*** Source data Section Begins ***
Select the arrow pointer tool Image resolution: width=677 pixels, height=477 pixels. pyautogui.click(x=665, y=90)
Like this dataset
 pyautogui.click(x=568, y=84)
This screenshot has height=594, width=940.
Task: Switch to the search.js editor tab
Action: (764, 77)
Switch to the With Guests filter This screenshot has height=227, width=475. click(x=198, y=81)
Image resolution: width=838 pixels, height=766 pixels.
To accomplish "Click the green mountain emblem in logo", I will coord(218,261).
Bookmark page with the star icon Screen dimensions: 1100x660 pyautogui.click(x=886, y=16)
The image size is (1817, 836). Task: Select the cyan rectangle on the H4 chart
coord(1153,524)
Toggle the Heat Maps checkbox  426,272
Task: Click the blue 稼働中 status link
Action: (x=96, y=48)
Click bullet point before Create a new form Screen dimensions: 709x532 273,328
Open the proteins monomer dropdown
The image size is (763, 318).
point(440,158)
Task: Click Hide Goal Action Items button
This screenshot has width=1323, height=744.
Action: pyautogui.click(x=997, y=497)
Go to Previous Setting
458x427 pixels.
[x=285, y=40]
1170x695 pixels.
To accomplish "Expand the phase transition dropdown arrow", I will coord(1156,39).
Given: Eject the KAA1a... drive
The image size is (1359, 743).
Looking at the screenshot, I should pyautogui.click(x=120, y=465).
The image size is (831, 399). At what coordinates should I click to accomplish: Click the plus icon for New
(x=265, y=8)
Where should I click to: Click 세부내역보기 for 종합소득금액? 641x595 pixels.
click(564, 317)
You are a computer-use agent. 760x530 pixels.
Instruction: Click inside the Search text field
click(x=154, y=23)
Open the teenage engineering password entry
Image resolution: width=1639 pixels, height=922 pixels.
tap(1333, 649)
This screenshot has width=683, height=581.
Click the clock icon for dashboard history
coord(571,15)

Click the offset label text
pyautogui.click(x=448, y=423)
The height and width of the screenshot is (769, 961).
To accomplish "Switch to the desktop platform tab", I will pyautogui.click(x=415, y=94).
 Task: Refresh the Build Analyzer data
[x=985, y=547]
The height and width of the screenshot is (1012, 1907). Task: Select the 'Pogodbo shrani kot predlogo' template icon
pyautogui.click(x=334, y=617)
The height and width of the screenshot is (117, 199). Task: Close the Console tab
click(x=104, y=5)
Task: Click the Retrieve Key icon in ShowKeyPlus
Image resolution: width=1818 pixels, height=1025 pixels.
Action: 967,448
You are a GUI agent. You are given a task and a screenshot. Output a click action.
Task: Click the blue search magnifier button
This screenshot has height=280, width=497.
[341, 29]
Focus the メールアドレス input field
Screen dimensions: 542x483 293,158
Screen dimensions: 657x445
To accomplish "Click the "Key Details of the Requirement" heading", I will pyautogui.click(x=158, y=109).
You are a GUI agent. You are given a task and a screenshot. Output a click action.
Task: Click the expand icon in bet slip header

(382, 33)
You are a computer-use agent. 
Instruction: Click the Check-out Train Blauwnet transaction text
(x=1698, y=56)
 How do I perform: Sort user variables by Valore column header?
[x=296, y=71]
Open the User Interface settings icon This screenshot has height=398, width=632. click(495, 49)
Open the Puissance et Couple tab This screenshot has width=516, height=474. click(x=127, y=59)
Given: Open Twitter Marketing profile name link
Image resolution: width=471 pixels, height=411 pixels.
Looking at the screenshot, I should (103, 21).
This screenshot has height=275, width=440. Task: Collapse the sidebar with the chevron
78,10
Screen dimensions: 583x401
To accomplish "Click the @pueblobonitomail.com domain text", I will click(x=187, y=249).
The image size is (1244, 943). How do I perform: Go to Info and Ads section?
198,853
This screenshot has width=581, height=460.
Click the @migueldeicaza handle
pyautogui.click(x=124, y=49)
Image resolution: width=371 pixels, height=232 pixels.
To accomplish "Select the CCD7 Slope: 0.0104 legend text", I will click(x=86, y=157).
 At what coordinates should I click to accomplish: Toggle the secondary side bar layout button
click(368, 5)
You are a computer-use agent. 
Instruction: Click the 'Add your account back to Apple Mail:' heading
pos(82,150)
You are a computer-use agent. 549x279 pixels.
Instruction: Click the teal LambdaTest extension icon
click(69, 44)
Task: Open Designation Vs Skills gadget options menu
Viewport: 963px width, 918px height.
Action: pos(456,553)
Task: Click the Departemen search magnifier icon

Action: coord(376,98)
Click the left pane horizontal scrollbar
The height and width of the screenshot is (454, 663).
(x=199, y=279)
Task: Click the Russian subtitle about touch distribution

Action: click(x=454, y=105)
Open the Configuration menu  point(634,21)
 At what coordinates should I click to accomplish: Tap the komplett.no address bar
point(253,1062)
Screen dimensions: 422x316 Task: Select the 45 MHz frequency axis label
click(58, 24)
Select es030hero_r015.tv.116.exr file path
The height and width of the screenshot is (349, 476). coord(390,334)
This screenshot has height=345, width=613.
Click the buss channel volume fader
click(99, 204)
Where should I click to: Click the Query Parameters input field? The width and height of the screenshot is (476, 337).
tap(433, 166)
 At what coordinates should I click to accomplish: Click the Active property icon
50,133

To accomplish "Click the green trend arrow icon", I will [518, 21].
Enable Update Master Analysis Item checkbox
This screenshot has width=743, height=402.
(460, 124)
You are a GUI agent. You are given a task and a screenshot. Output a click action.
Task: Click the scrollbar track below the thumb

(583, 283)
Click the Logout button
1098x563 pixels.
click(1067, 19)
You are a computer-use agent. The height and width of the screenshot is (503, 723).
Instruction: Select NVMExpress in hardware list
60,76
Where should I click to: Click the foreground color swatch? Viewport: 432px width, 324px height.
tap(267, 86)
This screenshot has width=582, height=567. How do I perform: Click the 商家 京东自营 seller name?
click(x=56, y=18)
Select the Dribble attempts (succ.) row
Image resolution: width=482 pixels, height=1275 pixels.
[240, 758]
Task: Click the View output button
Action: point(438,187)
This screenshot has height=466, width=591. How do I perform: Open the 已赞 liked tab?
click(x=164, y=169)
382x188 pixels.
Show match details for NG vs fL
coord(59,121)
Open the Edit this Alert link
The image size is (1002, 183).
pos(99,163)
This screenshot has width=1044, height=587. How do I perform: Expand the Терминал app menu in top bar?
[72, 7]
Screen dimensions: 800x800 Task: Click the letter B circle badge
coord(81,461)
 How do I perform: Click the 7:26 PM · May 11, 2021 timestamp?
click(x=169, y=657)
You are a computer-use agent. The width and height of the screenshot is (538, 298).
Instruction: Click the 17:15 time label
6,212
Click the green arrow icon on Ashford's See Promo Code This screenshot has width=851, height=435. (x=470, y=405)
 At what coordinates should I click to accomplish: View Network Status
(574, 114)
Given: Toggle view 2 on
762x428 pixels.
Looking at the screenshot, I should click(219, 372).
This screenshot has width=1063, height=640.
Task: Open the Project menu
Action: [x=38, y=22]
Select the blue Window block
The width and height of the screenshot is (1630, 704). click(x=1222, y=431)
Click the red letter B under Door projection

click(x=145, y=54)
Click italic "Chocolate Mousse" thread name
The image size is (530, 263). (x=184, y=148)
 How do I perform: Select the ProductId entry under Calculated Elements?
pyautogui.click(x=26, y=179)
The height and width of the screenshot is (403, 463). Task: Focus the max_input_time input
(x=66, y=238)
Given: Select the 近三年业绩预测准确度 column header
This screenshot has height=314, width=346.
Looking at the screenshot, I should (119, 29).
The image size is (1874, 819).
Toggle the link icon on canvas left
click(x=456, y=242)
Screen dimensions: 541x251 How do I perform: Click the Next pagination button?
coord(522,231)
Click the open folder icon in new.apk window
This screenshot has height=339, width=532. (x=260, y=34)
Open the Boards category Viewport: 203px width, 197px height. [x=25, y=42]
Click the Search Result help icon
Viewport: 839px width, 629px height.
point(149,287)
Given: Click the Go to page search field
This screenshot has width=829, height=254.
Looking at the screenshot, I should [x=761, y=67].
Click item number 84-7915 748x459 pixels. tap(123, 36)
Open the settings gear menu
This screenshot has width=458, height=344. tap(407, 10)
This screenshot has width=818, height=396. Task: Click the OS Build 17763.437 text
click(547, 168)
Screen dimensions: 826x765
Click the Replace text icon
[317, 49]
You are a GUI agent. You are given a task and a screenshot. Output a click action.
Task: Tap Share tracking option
*** Source data Section Ends ***
_Task to complete_.
When a line above contains the string "arrow", copy that line.

_Response area_.
Select the arrow pointer tool Image resolution: width=677 pixels, height=477 pixels. pyautogui.click(x=665, y=90)
To accomplish "Expand the phase transition dropdown arrow", I will coord(1156,39).
To accomplish "Click the green trend arrow icon", I will [518, 21].
Click the green arrow icon on Ashford's See Promo Code This screenshot has width=851, height=435. (x=470, y=405)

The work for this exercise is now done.